Si les villes étaient bombardées avec une intensité désastreuse ça signifiait que le 6 Juin venait d'arriver, avec le débarquement des troupes alliées. La Bataille de France était engagée, malgré le pilonnage du mur de l'Atlantique. La percée a été plus difficile que prévu, et les pertes assez considérables pour prendre pied en Normandie. Chaque soir, nous étions à l'écoute de Radio Londres, tous les messages diffusés enclenchaient l'action des maquis, pour commencer le début de la libération du territoire. L'ennemi ne se retirait pas sans commettre des atrocités, aidé par la milice de Pétain qui par ses exactions additionnait les tués et les blessés.

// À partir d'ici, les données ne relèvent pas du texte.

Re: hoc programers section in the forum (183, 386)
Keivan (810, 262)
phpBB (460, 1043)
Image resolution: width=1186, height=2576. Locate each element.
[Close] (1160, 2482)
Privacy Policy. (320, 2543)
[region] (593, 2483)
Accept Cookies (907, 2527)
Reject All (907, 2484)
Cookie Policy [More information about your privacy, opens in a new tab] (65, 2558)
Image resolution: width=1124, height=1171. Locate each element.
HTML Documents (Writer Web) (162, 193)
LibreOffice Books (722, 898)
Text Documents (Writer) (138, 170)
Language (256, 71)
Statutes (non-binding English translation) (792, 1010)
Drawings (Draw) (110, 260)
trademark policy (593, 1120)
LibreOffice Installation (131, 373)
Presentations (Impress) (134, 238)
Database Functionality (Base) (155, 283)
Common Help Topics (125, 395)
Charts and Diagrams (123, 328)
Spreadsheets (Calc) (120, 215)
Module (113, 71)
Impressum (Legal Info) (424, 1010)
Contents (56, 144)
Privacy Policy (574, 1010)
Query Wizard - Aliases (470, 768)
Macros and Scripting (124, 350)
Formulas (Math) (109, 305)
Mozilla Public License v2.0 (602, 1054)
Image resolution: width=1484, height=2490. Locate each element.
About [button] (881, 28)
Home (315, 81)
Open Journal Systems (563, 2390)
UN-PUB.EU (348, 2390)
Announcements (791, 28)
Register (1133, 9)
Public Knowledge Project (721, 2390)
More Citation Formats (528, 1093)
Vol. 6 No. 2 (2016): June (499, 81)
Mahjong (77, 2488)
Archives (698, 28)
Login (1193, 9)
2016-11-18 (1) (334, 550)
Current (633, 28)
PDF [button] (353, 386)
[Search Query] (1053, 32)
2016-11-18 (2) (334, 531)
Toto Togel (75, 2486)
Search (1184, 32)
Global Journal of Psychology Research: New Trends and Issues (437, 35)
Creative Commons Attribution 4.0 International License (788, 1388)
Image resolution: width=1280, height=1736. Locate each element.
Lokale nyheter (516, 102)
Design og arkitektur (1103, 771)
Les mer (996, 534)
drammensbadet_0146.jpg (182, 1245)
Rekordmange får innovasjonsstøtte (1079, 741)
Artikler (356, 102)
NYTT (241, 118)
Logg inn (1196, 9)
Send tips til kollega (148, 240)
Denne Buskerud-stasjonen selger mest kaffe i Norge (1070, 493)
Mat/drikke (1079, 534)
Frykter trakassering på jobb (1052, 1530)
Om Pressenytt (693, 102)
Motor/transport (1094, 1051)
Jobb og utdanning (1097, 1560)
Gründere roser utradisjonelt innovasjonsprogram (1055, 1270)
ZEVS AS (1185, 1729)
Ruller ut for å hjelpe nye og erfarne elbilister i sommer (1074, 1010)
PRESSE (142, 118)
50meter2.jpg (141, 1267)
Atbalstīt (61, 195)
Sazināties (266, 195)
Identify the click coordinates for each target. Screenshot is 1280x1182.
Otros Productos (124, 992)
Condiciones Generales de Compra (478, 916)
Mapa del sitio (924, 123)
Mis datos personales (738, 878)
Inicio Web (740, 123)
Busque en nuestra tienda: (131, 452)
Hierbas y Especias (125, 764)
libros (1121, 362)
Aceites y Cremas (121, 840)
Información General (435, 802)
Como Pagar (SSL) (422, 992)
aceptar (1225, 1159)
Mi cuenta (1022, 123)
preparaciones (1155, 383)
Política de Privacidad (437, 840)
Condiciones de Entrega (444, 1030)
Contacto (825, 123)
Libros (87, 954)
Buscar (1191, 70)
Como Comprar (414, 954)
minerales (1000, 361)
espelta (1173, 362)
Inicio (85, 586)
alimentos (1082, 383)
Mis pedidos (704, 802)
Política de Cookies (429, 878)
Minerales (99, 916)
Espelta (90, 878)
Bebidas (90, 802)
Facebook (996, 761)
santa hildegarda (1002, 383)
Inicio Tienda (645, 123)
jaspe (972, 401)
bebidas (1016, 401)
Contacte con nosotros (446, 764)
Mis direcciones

Ce matin du 9 juillet 1944, surprise ! Une bataille aérienne au-dessus de nos têtes ; un avion anglais pourchasse un avion boche de la Luftwaffe à la mitrailleuse dans le sens Sud Nord ; environ une minute après, les revoilà sens Nord Sud avec le crépitement de la mitrailleuse. Dans les secondes qui suivent, ça fume, l'avion boche perd l'aile droite, ça le dévie à gauche presque à angle droit pour s'écraser en flammes, directement entre les deux bâtiments de la ferme de Mr Moledon, sur la commune de Beffe. Son fils a été blessé à la tête et au bras par des jets de débris.

Avec Mon Copain Pipine, on a été voir en courant, nus pieds, les débris fumants de l'avion étaient étalés sur 150 m ou plus. De temps à autres, des explosions de munitions qui restaient dessous, soit disant le pilote était dessous. Aussi, nous ne sommes pas restés longtemps, car nous craignions de voir arriver des gens de la Werrmacht. Pendant ce Temps, les armées avec la Résistance libèrent la Bretagne , le Nord de la France. Le 15 août, américains et français débarquent en Provence, le 25 août Paris se libère. C'est la joie pour beaucoup de monde, mais la guerre continue pour libérer le reste de la France, et poursuivre l'occupation de l'Allemagne jusqu'à la capitulation des troupes nazies à Berlin le 8 Mai 1945. Nous nous sentions soulagés après ces années d'occupation. 

En 1948, je suis parti travailler dans les fermes du Berry, à Poussy, Etrechy, Groize comme ouvrier agricole. En 1950, j'ai rejoint l'armée d'occupation française en Allemagne pour 18 mois : instruction au camp de Renchen, service ravitaillement essence, ensuite à Svaeh Trier Ander en Moselle. J'ai été libéré le 7 avril 1953.